Provide the count of lines below that include the word "Africa", without any accompanying remarks.

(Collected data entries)
---

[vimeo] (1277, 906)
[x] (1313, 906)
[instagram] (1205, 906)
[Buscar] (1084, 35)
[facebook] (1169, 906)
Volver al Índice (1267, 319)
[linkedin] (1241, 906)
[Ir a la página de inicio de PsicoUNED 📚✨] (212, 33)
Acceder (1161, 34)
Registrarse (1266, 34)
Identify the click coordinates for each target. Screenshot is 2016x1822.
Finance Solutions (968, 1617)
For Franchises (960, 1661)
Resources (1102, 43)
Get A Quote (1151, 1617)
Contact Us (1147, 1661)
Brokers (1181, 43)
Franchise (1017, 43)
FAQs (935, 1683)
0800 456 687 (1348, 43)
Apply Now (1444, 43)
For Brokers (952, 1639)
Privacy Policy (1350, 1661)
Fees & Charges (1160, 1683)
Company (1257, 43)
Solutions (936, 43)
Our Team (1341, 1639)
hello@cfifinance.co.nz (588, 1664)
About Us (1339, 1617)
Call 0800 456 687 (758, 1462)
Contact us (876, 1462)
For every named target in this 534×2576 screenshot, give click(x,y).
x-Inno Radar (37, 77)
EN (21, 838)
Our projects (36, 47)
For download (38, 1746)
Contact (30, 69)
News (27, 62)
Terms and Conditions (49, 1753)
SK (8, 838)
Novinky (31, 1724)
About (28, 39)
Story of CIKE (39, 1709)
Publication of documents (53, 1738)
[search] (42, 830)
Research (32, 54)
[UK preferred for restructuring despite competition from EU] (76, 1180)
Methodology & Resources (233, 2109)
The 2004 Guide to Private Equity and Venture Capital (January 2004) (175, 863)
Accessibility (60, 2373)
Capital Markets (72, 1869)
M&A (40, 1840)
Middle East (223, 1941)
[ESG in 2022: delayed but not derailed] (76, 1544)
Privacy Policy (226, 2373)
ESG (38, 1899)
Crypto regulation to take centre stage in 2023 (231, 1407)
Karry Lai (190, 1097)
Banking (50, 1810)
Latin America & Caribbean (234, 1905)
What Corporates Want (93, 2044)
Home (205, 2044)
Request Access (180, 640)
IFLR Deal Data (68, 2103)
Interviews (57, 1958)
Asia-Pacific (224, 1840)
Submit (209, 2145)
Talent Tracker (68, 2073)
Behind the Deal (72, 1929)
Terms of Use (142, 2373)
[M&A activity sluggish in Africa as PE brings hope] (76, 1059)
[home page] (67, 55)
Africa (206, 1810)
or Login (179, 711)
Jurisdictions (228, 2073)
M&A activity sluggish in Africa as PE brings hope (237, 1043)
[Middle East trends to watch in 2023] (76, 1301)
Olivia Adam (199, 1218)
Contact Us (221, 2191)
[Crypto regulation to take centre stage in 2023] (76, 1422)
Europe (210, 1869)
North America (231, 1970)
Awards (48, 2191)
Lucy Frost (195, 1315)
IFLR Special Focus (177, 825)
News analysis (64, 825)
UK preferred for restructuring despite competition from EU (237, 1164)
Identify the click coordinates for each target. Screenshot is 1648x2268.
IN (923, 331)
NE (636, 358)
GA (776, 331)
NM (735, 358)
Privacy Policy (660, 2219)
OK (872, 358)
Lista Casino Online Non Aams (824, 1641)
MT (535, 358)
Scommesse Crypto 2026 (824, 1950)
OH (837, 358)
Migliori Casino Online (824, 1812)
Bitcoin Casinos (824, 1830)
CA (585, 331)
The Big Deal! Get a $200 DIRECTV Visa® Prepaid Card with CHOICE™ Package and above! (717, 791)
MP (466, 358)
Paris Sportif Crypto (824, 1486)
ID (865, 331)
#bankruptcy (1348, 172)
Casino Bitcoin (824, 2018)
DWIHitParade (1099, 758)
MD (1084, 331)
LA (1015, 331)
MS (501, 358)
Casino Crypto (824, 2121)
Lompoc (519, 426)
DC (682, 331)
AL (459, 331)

---

▶ [Response] 3